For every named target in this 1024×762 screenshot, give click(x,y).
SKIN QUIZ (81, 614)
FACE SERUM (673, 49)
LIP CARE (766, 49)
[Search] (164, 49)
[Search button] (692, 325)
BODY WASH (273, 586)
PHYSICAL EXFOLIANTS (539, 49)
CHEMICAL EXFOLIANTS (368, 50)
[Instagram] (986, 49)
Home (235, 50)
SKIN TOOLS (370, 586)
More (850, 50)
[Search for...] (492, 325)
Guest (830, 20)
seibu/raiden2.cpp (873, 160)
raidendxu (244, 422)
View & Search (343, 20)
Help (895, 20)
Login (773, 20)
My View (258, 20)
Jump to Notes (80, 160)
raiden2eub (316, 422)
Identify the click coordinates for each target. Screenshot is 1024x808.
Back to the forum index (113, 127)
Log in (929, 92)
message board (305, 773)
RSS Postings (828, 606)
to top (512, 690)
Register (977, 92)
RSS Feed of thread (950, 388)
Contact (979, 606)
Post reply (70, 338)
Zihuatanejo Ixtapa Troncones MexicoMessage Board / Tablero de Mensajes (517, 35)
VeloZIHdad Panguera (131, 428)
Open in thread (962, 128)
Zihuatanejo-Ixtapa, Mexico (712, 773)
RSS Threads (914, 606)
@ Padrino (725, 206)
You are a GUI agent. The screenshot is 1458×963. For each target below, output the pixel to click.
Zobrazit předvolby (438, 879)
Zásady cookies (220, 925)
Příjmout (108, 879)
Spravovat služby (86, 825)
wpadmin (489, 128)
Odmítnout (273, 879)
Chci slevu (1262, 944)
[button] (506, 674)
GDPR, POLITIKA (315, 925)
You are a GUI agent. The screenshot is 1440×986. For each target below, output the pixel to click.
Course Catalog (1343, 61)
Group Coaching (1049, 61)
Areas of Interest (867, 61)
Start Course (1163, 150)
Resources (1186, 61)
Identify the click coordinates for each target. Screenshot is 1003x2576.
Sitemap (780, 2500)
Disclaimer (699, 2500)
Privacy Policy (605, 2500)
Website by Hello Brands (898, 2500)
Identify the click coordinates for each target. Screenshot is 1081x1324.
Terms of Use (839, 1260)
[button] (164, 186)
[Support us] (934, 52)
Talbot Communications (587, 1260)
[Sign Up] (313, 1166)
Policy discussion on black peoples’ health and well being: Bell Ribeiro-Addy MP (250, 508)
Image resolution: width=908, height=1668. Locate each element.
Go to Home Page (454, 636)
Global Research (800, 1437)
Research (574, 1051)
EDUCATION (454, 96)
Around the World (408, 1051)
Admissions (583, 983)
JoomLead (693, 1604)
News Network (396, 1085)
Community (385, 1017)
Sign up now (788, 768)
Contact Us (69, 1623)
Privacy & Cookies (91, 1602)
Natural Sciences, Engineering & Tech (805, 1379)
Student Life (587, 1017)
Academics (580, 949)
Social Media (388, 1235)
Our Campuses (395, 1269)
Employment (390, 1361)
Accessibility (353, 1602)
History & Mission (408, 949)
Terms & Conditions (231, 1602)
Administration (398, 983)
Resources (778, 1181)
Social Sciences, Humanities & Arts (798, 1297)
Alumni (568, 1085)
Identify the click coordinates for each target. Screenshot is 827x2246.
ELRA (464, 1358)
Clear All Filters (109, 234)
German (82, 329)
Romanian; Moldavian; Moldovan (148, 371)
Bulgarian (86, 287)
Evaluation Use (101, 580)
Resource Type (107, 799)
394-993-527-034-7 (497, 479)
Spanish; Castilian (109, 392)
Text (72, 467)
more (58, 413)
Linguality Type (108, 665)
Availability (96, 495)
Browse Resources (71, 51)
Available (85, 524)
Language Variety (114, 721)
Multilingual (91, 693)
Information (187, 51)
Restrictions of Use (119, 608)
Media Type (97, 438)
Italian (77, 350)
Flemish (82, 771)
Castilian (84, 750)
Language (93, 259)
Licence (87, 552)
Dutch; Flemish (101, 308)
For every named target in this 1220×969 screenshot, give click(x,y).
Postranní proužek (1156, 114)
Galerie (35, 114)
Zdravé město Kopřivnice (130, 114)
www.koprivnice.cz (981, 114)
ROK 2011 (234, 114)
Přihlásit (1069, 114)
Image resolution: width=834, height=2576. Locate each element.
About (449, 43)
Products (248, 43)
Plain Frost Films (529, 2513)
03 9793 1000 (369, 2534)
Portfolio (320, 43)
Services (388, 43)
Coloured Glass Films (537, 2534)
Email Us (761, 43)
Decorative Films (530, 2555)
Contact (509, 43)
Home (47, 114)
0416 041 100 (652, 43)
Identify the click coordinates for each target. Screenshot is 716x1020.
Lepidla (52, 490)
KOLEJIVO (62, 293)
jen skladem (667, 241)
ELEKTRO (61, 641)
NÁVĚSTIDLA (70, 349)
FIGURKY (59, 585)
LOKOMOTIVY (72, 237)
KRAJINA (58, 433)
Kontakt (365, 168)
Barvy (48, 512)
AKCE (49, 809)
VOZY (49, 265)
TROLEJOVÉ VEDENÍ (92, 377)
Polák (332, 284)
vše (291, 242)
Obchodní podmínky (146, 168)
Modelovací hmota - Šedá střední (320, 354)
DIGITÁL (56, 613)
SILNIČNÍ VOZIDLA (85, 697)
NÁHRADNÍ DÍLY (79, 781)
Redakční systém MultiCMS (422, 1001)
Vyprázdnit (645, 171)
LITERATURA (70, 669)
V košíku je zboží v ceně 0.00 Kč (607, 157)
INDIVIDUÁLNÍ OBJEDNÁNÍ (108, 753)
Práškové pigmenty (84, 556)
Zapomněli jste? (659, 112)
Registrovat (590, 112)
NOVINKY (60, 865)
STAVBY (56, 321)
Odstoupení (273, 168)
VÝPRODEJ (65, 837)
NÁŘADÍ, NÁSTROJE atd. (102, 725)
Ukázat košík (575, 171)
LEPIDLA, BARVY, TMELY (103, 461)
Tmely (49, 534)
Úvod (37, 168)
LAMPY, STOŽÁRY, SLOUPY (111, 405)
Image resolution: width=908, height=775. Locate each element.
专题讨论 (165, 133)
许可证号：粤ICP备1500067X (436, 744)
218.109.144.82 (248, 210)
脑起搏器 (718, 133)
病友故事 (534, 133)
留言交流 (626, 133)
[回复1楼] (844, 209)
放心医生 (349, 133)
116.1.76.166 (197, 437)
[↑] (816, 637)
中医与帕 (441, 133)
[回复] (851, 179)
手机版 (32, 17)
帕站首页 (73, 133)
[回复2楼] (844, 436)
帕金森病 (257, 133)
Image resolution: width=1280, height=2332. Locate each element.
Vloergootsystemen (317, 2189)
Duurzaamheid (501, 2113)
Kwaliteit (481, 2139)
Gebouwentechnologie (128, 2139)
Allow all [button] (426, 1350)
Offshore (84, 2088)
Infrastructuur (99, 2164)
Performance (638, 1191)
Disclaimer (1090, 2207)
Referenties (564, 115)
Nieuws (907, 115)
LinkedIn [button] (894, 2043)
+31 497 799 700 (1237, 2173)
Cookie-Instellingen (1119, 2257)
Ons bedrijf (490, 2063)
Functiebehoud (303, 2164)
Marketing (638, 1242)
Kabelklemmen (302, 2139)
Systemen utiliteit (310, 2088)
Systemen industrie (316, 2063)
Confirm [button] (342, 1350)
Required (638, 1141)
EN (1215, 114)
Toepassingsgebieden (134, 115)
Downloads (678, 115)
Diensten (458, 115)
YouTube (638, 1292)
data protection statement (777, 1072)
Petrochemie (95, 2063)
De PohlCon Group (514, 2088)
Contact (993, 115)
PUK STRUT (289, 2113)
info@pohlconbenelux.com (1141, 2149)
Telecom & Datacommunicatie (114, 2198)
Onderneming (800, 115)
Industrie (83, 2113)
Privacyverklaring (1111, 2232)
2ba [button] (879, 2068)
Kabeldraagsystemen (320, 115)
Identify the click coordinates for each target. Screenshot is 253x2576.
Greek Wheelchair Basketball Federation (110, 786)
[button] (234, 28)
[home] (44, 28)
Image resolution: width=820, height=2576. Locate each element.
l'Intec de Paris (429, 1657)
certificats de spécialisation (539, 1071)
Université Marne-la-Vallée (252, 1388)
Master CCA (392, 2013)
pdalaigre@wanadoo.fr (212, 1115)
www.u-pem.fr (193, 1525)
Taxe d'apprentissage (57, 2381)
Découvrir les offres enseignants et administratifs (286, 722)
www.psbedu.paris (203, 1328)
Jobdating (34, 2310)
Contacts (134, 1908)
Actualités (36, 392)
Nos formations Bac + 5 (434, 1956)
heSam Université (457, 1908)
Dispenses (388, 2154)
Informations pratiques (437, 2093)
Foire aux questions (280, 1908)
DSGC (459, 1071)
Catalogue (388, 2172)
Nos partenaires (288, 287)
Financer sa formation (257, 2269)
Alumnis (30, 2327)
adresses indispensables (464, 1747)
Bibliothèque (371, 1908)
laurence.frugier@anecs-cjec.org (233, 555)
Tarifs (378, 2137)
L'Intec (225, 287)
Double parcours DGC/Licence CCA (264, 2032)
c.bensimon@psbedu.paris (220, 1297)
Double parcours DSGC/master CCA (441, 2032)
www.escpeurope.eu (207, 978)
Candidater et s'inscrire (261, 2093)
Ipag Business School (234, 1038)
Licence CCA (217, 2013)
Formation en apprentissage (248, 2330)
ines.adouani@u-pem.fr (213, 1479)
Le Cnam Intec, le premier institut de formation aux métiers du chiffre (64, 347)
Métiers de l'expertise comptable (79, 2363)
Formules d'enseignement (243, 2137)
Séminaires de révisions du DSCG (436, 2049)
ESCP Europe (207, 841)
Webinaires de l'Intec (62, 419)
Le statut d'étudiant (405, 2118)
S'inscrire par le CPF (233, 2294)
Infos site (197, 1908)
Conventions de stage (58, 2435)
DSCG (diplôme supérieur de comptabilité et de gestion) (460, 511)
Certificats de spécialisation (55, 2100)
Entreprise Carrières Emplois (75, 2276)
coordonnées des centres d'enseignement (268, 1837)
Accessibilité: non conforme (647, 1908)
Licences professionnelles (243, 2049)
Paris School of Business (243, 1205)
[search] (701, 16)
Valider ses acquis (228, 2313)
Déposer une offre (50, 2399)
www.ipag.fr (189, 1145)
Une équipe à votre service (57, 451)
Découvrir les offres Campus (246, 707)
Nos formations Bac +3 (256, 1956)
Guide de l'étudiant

|---|

| Job |
Output verbatim the entries above, from the first line through the line containing "Home (235, 50)", both ends included.

| Complete response |
For every named target in this 1024×762 screenshot, give click(x,y).
SKIN QUIZ (81, 614)
FACE SERUM (673, 49)
LIP CARE (766, 49)
[Search] (164, 49)
[Search button] (692, 325)
BODY WASH (273, 586)
PHYSICAL EXFOLIANTS (539, 49)
CHEMICAL EXFOLIANTS (368, 50)
[Instagram] (986, 49)
Home (235, 50)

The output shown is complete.